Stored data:
==============================

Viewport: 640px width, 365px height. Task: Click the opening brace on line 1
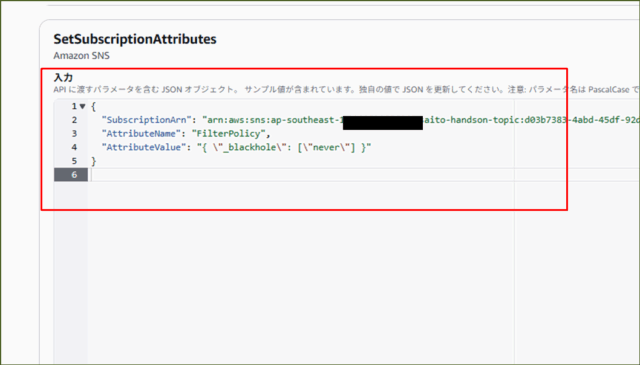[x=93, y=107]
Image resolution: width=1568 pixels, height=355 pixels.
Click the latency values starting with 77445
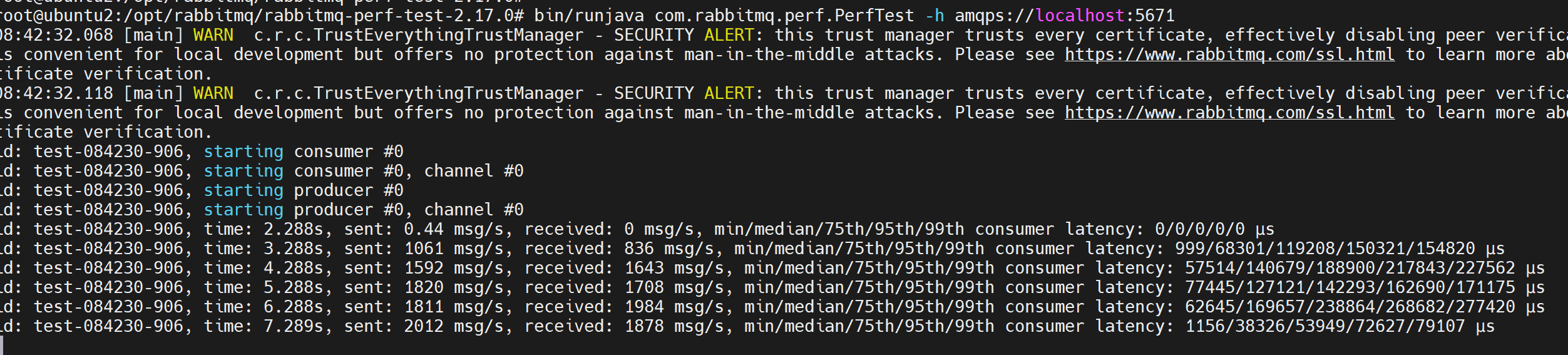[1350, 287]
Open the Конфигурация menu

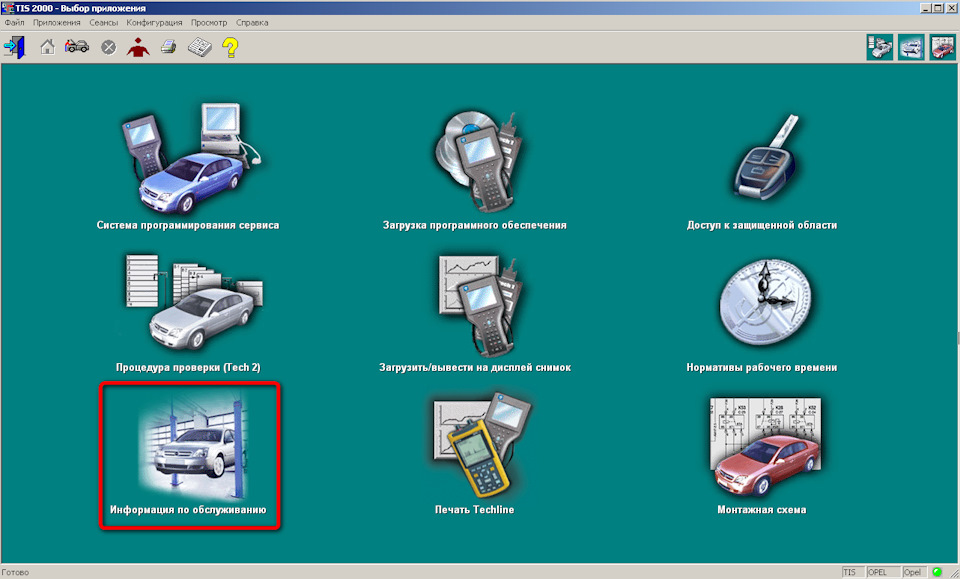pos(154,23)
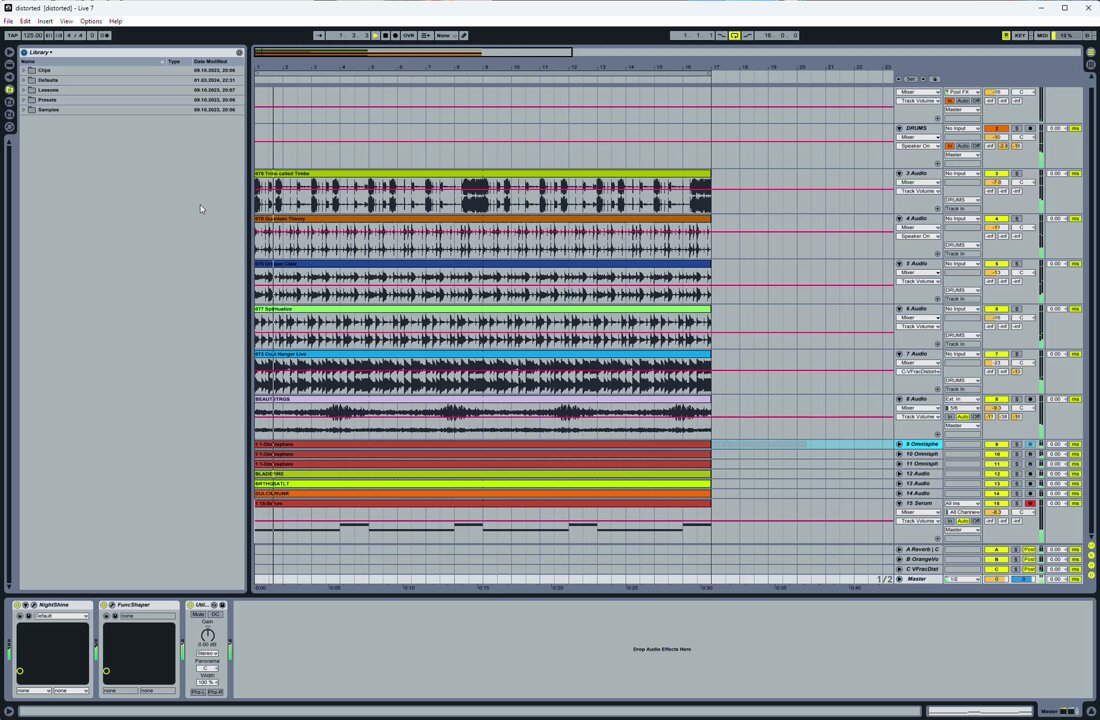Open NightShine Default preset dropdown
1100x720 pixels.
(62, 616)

==============================

TASK BRIEF: Without including any pictures, copy every line above exactly.

RESULT OF THE EXERCISE:
Viewport: 640px width, 365px height. Task: Click the opening brace on line 1
[x=93, y=107]
Image resolution: width=1568 pixels, height=355 pixels.
Click the latency values starting with 77445
[1350, 287]
Open the Конфигурация menu

pos(154,23)
Open NightShine Default preset dropdown
1100x720 pixels.
(62, 616)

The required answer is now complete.